Hari rasanya berjalan begitu lambat, tak pernah kurasakan selambat ini. Kukira esok adalah hari keberangakatanku pergi, tapi tak selama itu.
"Sudah tiga hari kamu pulang ke rumah dan hanya diam saja di kamar." Keheningan milikku dipecah Ibu.
Pegas di sisi lain tepi ranjangku tertekan, Ibu duduk di ba1lik punggungku. Aku beranjak dari posisi berbaringku, duduk di samping perempuan itu. Menggantungkan kakiku dan menjaga jarak darinya.
Air mataku tak lagi deras, namun masih tetap menetes. Kuusap ujung mataku, menghapus dua tetes yang baru saja keluar. Duduk tegap, menumpuk tangan di atas paha.
Kudengar hela napasnya.
Aku diam, bekas gigitanku pada bibir kini berubah menjadi sariawan terasa perih-ngilu.
"Mau sampai kapan kamu begini?"
Aku menunduk, benar-benar tak tahu apa yang harus kukatakan sebagai jawaban. Aku bahkan tak mampu sekedang mengucapkan kata dalem.
Lagi Ibu menghela, aku menunggu bentakannya.
Dia lalu bangun dari duduknya, kulihat kakinya melangkah di atas lantai kamar.
Cahaya matahari masuk melalui celah kaca jendela yang terbuka. Terdengar suara kontrol AC, lalu langkah kaki Ibu yang mendekat.
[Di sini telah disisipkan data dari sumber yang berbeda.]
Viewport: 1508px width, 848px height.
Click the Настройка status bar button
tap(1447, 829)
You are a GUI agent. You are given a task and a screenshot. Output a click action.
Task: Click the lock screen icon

"Hadap ke jendela." Titahnya.
Kuturuti, aku memunggungginya.
Tangan Ibu bergerak mengusap rambutku. Dia menyisir halus rambut panjangku dengan lembut. Aku bisa merasakan wangi dry shampoo yang dia semprotkan.
Ingatanku muncul ketika masih duduk di sekolah dasar. Ibu memang selalu menyiapkan perlengkapanku hingga aku duduk di tahun kedua SMP meski aku bisa melakukannya sendiri. Saat SD dia selalu mengikatkan rambutku dengan rapih, sesuai keinginannya, meski dia terlambat. Ibu tak membiarkanku melakukannya sendiri, dia selalu ingin aku lebih dari rapih.
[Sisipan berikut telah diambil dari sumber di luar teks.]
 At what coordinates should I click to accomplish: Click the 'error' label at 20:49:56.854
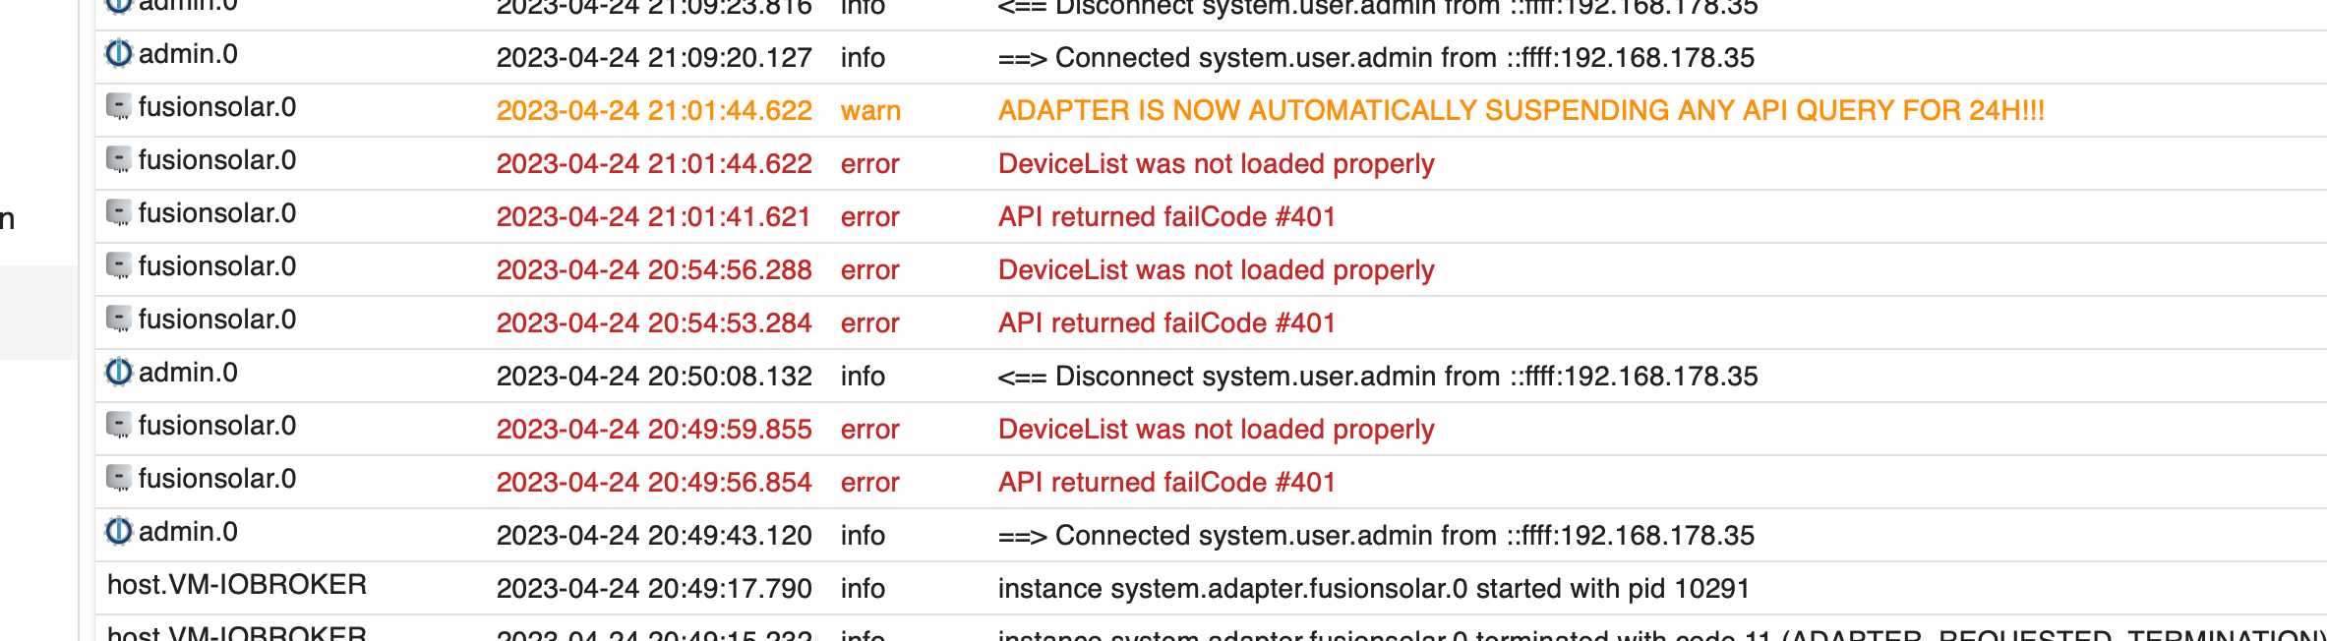(x=870, y=482)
Aku tahu saat ini tangan Ibu bergerak mengepang rambutku.
"Tiga hari kamu hanya diam di kamar. Tidak makan, tidak mandi, hanya menangis dan membuang waktu tanpa melakukan apapun." Ujar Ibu.
Aku sedikit terkejut sebenarnya, Ibu berbicara tanpa nada tinggi. Aku merasa asing akan suara dengan frekuensi rendah itu, tapi aku merasakan ingatan masa kecilku kembali. Suara Ibu yang tak lembut tapi selalu mampu membuatku tahu.
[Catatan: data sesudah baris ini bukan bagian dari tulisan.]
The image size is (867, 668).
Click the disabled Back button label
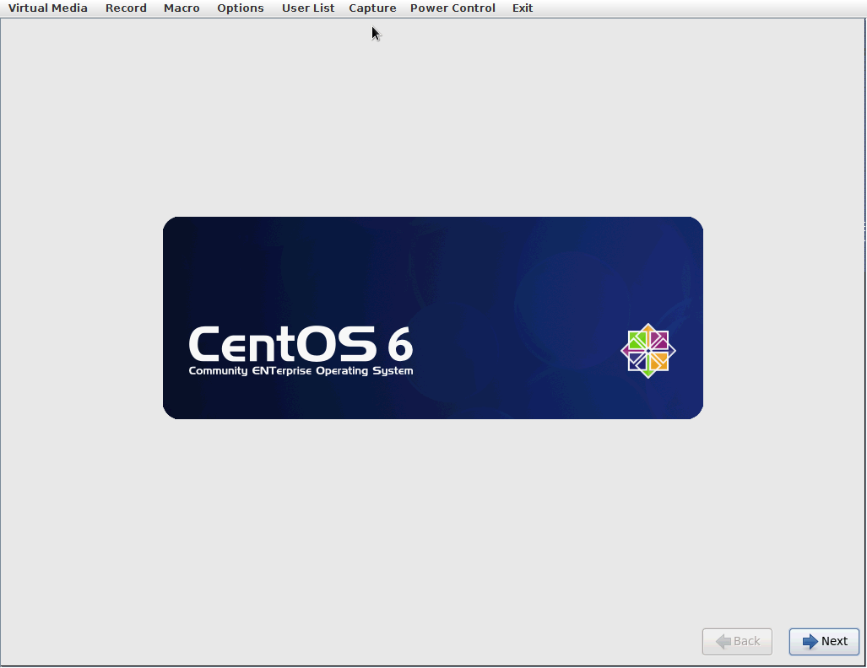(x=746, y=642)
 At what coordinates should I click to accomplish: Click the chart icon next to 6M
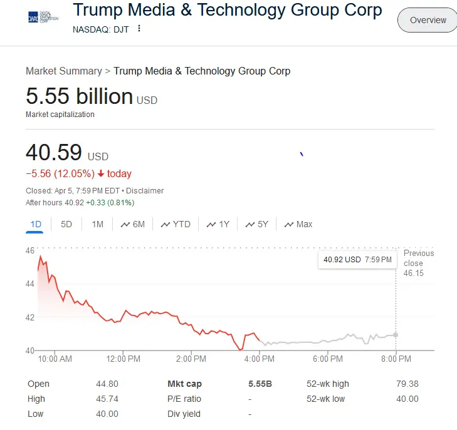click(x=125, y=224)
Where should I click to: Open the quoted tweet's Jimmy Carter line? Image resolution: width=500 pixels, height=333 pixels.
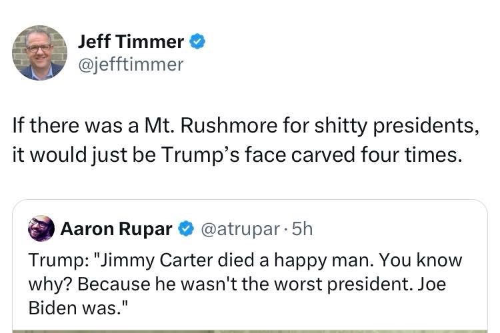[x=245, y=260]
"Kamu perlu menyelesaikan masalahnya Alda."
Aku menyusut hidungku, "semuanya sudah selesai Bu. Kami memang tidak bisa bersama."
"Lalu apa yang kamu tangisi?" Tanyanya.
Aku terdiam sejenak.
"Apa yang membuat kamu jadi selemah ini, kamu bukan Alda anak Ibu." Suaranya rendah penuh tekanan.
Hatiku tergelitik, Ibu salah. "Kali ini Alda-anak perempuan Ibu, kemarin bukan."
"Bukan,"
Aku benar-benar tak tahu maksud Ibu.
"Ibu masih bisa mengenali kamu kemarin, tapi tidak kali ini."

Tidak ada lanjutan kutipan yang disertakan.